Material for this exercise
━━━━
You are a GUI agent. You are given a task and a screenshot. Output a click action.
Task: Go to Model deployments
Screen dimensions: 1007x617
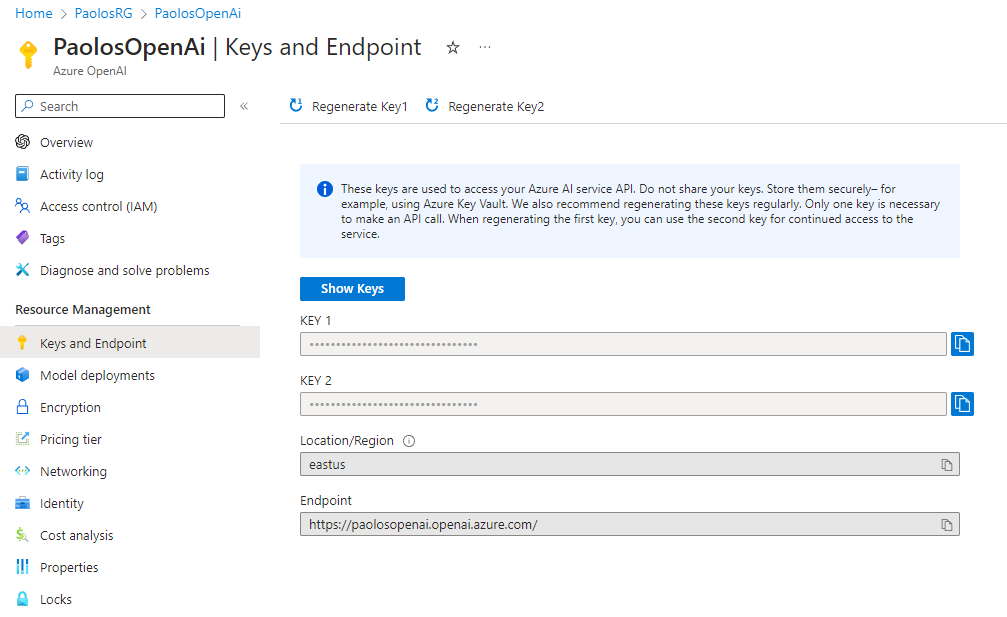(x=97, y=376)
━━━━
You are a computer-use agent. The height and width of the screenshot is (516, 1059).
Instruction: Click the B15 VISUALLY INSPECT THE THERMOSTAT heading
━━━━
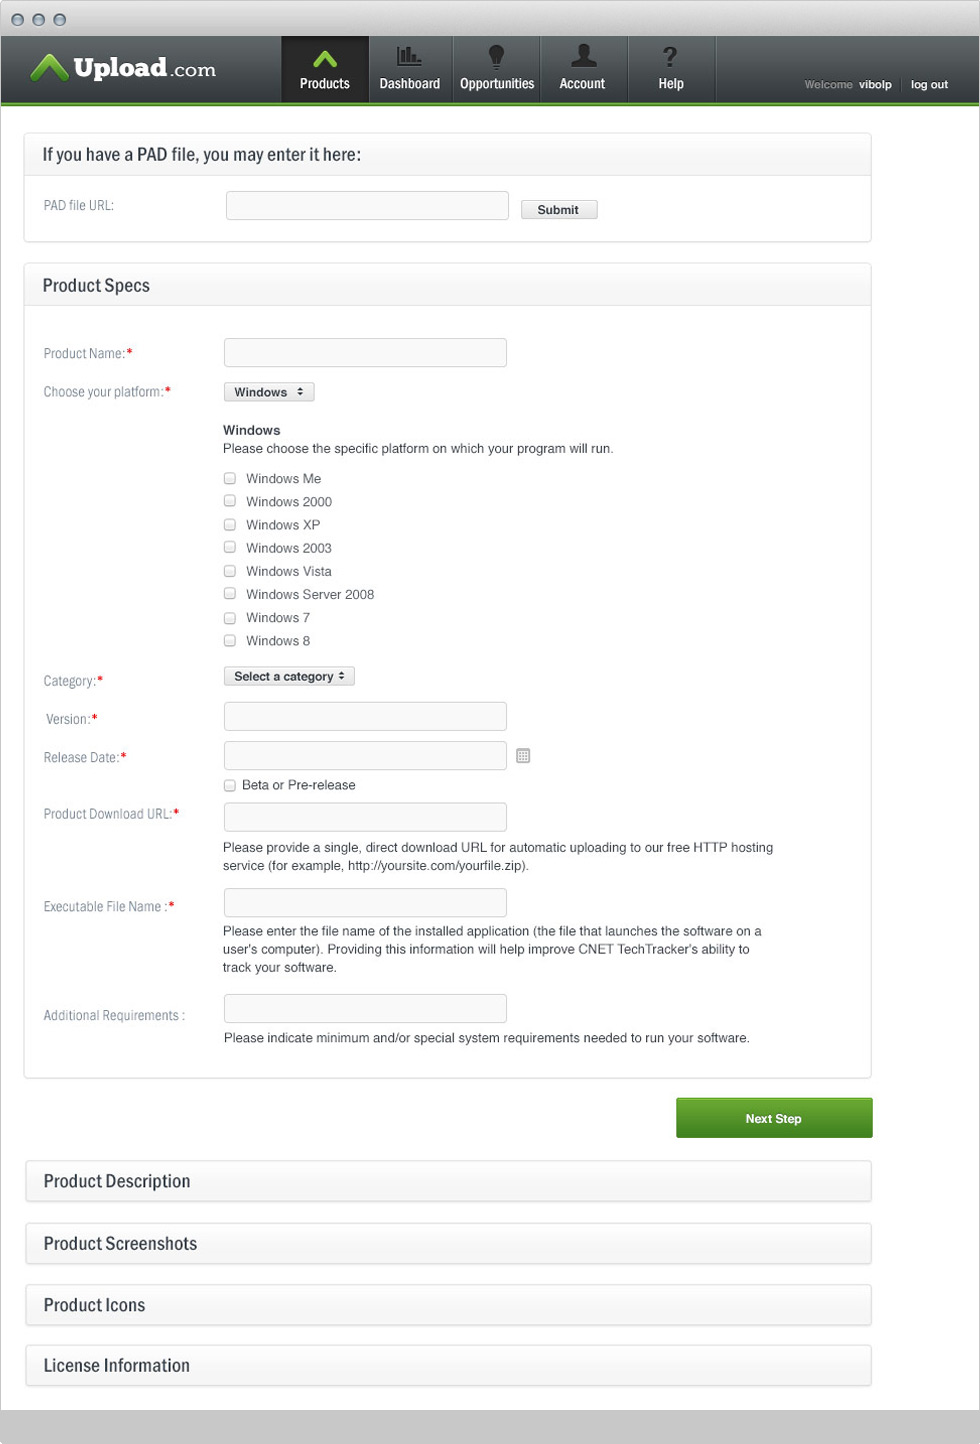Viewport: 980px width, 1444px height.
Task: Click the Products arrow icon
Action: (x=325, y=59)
━━━━
Write out again the records from the line with "Viewport: 980px width, 1444px height." up to and including the line with "Action: (x=325, y=59)", switching "arrow icon" to "menu icon" and keeping everything else the same. Leave the pictures out of your answer.

Written answer
Viewport: 980px width, 1444px height.
Task: Click the Products menu icon
Action: (x=325, y=59)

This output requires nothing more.